2002/4/22
ロッテルダム・マラソン翌日の日記
最も印象的だったのは大南敬美選手の表情


 えーっと、4月22日の日記を書いていたら長くなってしまったので、独立させました。別にすごい情報とか、すごい意見とかではありませんので、念のため。

 昨日(4月21日)のロッテルダム・マラソン。寺田が一番(かなり個人的に)印象に残っているのは、日本の上位独占でも、2時間23分台の優勝記録でもなく、大南敬美(UFJ銀行)選手のフィニッシュした際の表情でした。まさに歓喜の表情と言うのにピッタリで、何度も両腕でガッツポーズ。男子選手の力強いガッツポーズとは違い、女性らしいガッツポーズという印象でした。彼女のあんな喜び方は見たことがありません。
 大南姉妹はキャラクター的に、どちらかというと“感情を表に出さないタイプ”と思っていました。当たり前ですが、過去のレースであそこまでの表情が絶対になかったと、証明することはできません。2位となって世界選手権代表を決めた昨年の名古屋国際女子マラソンでは、あそこまでの表情はありませんでした。それは確かですが、東海銀行が全日本実業団対抗女子駅伝に優勝したときがどうだったのか、淡路島女子駅伝で連勝していたときがどうだったのかは、取材に行っていませんし、仮に取材に行ったとしても、特定の選手の表情に注目しているわけでもありません。ただ、陸マガ編集者だったころ(2000年3月に退社)、その大会を担当すれば、カメラマンが撮影してきたフィルムの全コマに目を通すわけです。それらの中で、大南姉妹が今回ほどの表情をしていた記憶はありません。

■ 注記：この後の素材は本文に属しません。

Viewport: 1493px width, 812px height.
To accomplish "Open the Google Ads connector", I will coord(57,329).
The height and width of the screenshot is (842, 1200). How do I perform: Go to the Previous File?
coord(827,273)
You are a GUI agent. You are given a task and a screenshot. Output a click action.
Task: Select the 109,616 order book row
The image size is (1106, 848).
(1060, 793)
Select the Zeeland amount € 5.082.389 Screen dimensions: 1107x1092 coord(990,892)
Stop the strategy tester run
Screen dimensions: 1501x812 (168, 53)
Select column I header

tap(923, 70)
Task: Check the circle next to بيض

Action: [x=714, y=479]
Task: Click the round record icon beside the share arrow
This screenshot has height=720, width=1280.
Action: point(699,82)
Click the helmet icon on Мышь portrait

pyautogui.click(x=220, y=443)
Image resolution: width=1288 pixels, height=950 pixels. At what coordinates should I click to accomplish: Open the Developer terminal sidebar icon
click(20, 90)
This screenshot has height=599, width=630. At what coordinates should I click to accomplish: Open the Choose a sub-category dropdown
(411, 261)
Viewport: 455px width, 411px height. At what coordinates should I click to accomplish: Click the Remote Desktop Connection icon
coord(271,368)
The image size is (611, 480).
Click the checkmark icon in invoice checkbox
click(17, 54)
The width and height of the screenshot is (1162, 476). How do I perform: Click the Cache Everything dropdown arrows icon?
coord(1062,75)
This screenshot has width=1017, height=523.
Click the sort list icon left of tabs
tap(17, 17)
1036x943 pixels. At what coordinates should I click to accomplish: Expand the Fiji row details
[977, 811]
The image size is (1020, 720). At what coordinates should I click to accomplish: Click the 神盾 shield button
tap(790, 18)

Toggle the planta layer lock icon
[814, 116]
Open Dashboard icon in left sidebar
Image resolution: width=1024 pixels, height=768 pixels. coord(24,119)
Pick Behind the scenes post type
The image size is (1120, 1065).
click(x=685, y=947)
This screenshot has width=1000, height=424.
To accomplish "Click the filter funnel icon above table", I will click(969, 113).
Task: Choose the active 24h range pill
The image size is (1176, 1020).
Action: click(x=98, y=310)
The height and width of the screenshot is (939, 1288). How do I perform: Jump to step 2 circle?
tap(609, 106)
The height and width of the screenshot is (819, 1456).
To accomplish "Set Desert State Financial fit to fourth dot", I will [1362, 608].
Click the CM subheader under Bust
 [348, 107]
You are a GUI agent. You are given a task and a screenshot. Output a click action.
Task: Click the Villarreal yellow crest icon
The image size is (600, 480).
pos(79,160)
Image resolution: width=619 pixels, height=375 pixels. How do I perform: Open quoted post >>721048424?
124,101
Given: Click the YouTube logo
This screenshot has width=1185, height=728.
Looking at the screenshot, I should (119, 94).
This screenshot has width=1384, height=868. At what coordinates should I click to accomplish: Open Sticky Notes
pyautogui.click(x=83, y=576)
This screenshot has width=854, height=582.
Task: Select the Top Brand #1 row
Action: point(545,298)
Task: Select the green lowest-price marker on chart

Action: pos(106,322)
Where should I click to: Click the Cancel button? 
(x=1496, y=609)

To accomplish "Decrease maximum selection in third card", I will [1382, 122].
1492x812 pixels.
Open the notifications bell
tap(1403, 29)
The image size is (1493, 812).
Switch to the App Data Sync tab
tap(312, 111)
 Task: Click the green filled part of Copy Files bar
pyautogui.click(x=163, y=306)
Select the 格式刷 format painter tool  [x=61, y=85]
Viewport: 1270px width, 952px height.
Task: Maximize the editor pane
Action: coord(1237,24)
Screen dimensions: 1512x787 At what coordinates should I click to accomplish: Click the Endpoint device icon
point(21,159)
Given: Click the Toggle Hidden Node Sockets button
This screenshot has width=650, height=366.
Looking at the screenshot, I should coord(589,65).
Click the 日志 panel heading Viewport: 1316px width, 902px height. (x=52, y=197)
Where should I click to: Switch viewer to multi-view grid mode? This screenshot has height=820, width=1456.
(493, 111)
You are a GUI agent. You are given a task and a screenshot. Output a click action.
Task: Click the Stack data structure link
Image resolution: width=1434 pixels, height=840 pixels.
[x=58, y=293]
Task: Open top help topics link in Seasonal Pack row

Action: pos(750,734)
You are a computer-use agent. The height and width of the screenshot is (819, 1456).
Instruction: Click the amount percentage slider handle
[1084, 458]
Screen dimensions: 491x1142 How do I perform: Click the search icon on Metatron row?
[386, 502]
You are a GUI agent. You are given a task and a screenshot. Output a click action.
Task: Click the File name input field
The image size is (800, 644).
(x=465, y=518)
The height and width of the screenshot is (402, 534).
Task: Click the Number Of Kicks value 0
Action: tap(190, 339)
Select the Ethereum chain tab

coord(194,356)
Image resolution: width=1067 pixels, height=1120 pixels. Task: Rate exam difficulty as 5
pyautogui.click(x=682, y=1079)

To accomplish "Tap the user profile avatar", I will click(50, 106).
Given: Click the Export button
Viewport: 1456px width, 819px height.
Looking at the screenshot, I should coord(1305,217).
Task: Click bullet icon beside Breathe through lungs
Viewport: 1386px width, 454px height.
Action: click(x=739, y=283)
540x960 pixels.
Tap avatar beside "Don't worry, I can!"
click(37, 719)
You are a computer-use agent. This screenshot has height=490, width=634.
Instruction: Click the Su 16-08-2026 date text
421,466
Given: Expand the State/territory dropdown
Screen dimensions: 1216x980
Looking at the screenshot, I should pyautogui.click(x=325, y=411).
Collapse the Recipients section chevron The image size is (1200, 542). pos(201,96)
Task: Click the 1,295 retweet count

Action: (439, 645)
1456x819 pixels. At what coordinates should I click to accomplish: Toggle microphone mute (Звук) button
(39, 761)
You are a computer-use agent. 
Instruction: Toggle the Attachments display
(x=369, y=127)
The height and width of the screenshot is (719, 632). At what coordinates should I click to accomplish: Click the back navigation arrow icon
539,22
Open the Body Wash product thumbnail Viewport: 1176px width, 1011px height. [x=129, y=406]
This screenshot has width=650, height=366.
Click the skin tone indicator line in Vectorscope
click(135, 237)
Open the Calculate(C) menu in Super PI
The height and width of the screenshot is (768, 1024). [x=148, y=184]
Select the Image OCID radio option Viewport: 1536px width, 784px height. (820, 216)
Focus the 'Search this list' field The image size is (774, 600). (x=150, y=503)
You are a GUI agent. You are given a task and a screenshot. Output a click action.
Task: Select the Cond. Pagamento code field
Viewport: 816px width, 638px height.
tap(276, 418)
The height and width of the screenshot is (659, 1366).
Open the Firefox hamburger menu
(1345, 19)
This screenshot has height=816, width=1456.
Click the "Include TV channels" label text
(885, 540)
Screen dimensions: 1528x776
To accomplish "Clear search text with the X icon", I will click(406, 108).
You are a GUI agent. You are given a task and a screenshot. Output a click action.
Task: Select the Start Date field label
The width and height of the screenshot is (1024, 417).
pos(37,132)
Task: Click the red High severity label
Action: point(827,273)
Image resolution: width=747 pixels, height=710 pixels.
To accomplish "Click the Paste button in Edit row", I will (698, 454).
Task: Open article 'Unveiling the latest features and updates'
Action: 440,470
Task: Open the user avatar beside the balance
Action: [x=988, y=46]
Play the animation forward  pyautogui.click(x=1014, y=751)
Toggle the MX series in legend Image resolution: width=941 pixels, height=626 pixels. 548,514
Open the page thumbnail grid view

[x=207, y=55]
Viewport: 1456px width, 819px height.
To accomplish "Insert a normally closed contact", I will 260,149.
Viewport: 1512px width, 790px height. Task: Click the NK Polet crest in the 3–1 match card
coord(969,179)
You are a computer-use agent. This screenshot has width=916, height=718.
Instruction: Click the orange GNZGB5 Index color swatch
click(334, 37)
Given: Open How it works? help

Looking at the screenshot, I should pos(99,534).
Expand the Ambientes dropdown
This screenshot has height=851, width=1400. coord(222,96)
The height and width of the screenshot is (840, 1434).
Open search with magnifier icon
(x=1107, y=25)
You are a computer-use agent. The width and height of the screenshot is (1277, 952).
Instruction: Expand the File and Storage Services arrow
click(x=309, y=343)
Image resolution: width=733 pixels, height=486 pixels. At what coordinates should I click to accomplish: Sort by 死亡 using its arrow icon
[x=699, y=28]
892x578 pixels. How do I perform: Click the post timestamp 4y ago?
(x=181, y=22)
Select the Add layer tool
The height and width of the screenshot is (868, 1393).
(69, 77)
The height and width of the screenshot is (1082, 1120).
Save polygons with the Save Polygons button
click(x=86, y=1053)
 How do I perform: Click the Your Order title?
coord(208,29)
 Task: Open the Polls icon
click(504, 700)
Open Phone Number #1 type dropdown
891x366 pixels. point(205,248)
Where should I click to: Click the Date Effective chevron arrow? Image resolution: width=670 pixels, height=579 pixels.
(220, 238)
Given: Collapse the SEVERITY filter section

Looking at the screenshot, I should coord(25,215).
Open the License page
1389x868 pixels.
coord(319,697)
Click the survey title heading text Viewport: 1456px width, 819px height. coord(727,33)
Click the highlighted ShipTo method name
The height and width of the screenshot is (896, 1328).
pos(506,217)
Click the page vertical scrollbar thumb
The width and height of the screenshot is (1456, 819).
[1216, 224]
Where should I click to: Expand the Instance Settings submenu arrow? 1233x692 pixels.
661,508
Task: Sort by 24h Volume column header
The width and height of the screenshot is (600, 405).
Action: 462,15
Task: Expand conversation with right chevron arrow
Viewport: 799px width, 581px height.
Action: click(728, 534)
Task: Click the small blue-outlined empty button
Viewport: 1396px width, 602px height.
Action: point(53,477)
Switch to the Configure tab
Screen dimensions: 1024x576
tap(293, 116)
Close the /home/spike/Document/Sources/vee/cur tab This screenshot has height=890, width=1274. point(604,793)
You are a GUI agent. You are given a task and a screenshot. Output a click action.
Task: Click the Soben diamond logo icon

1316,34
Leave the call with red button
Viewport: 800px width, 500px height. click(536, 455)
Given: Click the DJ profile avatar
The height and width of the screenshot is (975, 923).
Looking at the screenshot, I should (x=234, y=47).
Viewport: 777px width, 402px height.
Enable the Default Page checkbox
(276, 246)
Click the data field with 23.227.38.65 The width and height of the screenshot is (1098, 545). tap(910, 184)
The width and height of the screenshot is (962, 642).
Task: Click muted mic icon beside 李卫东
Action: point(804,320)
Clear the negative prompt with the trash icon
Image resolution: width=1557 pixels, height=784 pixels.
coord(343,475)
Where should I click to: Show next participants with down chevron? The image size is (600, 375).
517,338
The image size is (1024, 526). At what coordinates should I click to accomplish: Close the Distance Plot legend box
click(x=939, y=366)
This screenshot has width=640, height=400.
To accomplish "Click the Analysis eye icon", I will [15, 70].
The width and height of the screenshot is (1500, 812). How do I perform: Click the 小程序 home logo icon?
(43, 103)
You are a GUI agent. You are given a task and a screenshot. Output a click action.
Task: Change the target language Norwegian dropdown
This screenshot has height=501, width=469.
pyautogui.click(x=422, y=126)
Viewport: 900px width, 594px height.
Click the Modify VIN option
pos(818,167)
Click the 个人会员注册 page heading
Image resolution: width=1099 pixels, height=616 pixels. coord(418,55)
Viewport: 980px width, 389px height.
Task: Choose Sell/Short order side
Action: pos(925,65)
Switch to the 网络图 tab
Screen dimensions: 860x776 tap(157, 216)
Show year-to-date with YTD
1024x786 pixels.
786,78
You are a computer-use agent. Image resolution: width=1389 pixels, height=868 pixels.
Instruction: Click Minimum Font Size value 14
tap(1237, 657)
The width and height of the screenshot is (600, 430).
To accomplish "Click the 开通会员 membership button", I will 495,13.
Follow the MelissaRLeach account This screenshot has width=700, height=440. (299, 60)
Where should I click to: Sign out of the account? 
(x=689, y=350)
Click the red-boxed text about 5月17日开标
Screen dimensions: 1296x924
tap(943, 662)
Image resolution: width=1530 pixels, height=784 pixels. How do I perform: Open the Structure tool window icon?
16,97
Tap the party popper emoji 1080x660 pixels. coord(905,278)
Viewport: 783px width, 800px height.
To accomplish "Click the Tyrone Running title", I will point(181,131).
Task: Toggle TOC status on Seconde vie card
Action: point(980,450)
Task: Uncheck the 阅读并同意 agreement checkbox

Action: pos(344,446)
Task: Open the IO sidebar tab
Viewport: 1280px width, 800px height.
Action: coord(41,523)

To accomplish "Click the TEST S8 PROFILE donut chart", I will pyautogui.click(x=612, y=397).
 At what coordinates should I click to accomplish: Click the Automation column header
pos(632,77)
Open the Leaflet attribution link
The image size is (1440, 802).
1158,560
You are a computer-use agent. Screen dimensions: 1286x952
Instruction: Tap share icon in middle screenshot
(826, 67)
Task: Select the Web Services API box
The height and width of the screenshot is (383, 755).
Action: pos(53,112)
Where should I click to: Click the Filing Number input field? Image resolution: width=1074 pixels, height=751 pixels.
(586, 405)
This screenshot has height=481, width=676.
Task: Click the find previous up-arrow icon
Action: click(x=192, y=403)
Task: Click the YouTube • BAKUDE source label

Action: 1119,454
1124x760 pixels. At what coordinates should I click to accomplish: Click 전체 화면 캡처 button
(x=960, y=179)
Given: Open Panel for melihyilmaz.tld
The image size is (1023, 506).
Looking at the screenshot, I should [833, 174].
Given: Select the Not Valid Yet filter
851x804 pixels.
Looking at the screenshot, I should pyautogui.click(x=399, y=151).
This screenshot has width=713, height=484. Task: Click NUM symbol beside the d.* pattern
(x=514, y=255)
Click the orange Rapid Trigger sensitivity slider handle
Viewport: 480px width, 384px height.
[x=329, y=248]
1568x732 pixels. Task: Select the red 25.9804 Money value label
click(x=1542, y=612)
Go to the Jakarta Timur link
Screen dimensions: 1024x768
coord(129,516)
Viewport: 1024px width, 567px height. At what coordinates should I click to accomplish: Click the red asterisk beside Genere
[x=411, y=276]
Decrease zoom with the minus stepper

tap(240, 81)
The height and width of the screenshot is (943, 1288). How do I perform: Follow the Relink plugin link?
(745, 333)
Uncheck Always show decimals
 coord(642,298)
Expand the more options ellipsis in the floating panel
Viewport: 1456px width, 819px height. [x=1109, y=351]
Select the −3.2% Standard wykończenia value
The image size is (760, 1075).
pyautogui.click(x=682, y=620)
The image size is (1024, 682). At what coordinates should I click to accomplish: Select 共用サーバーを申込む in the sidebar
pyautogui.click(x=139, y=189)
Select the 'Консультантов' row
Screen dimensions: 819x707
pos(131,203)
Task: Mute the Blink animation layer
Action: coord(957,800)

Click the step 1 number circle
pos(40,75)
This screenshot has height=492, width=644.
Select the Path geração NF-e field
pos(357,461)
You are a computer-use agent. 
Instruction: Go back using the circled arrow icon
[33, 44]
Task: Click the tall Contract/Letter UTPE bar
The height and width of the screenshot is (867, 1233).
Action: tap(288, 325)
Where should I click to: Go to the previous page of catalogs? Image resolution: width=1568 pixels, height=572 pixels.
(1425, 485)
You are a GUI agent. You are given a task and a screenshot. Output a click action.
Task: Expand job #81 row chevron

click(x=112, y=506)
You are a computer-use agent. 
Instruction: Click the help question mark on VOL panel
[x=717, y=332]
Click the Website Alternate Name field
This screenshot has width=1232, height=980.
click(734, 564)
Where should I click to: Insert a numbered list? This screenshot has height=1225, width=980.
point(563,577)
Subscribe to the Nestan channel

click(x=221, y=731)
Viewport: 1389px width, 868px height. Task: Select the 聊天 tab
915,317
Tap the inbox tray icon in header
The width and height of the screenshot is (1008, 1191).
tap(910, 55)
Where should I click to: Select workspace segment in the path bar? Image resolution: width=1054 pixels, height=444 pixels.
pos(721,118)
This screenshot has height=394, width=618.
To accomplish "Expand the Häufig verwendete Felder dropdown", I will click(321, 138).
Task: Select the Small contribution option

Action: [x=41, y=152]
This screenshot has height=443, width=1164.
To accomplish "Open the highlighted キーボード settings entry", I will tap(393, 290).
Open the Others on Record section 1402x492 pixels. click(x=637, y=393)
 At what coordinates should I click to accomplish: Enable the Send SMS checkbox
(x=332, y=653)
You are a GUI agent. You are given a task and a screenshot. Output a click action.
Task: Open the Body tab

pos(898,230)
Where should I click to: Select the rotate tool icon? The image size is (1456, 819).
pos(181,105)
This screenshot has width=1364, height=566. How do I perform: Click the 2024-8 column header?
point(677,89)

 それだけ、会心のレースだったということでしょう。大南敬美選手は駅伝での全国優勝はあっても、個人での全日本クラスの優勝はなかったと思います(間違っていたらご免なさい)。まして、勝った千葉真子選手は97年世界選手権1万m銅メダルと、かつては“雲の上の人”だったランナー。昨年のエドモントン世界選手権で、5人出場した日本選手全員が22位以内に入るなか、ただ一人37位と大敗したことも気持ちの中で引っかかっていたのかもしれません。
 それに加えて、2時間23分42秒という日本歴代6位の記録。「優勝したのはもちろんうれしいが、タイムがうれしくて仕方がない」というコメントを共同電が伝えています。確かに世界は2時間18分台に入っていますが、高橋尚子出現以前だったらこの記録でも大幅な日本最高更新ということになります。根拠があるわけではありませんが、2時間24分台と23分台では、選手にとって“数字の響き”が違うのではないでしょうか。

 これで、パリの松岡理恵(天満屋)選手が2時間24分台、ロンドンの土佐礼子(三井住友海上)選手が2時間22分台、そして大南敬美選手と4月の海外3レースで、昨年のエドモントン世界選手権代表だった3選手が好走したことになります。松尾和美選手が引退した点を考慮すると、4人中3人ということになります。残りの1人は、秋の海外マラソン出場を予定している渋井陽子(三井住友海上)選手で、鈴木秀夫監督や土佐選手の証言から、彼女も絶好調のことは確実です。エドモントン組はこの春、100%の確率で好調さをアピールしているわけです。
 それに反して、女子マラソンのシドニー五輪組は3人中2人が、いまだ復帰レースができていません。男子マラソントリオも五輪後にレースには出ていますが、会心の走りはありません。それだけ、オリンピックのプレッシャーが大きく、反動が大きいいうことかもしれませんが、なにせ、数が少なすぎるので、統計的に説得力のあるものとはいえないでしょう。つまり、単なる偶然で済ませられる数ということです。
 このことに関して小出義雄監督がどうコメントされるか、聞いてみたい気がします。他チームの選手のことまでコメントしてくれる指導者(コメントして許される指導者)は、日本に多くいませんから。